• [WORK INSTRUCTION] After locating the line that contains "This screenshot has", output that line and each one following it, exactly, to the end of the entries. No pictures.

MATERIAL PROVIDED START

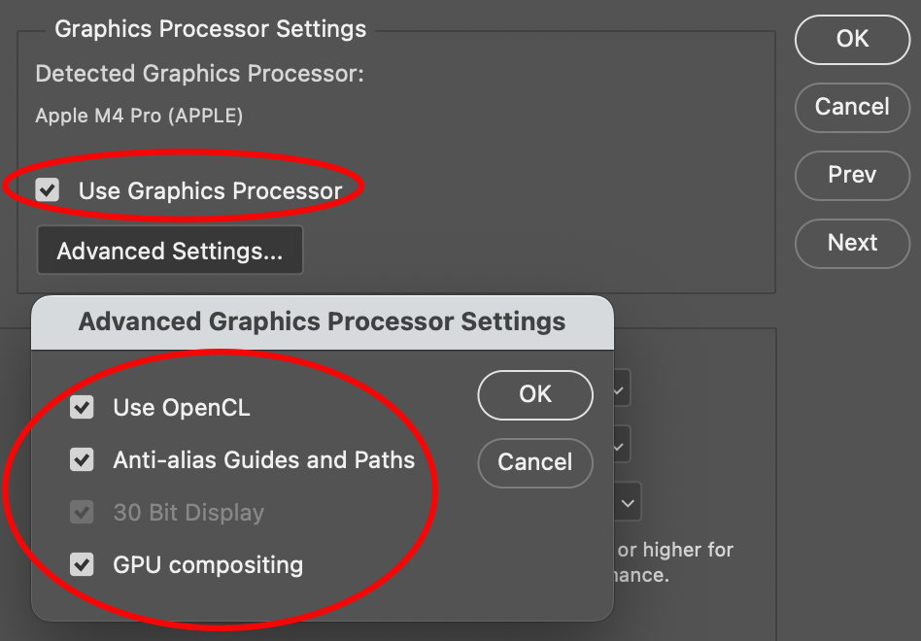Uncheck Anti-alias Guides and Paths
Viewport: 921px width, 641px height.
[x=83, y=459]
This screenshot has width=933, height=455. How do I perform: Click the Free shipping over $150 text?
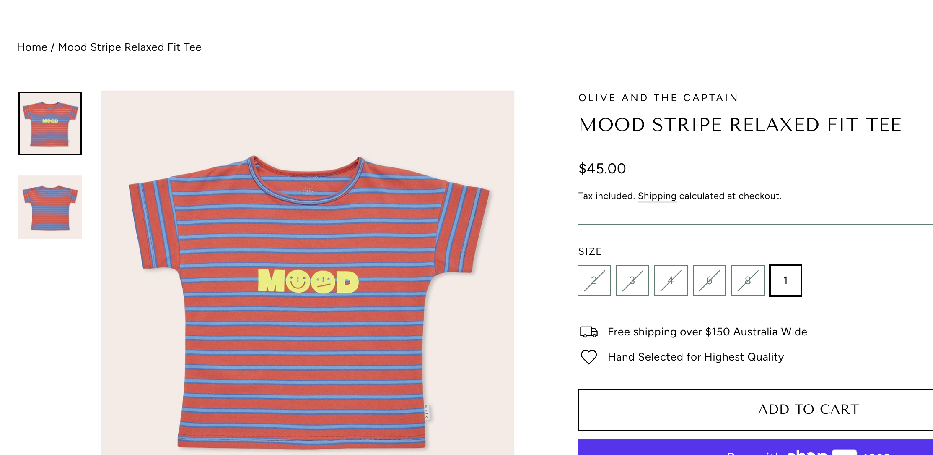click(x=707, y=332)
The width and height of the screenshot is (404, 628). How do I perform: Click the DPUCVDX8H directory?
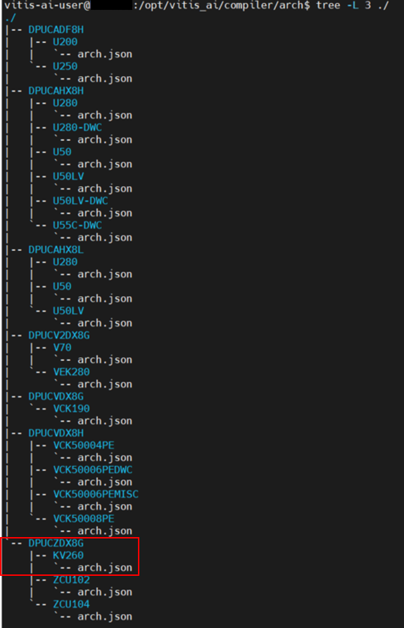pos(56,433)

MATERIAL PROVIDED END

• [COMPLETED EXERCISE]
This screenshot has width=933, height=455. How do I perform: Click the Free shipping over $150 text?
click(x=707, y=332)
The width and height of the screenshot is (404, 628). How do I perform: Click the DPUCVDX8H directory?
pos(56,433)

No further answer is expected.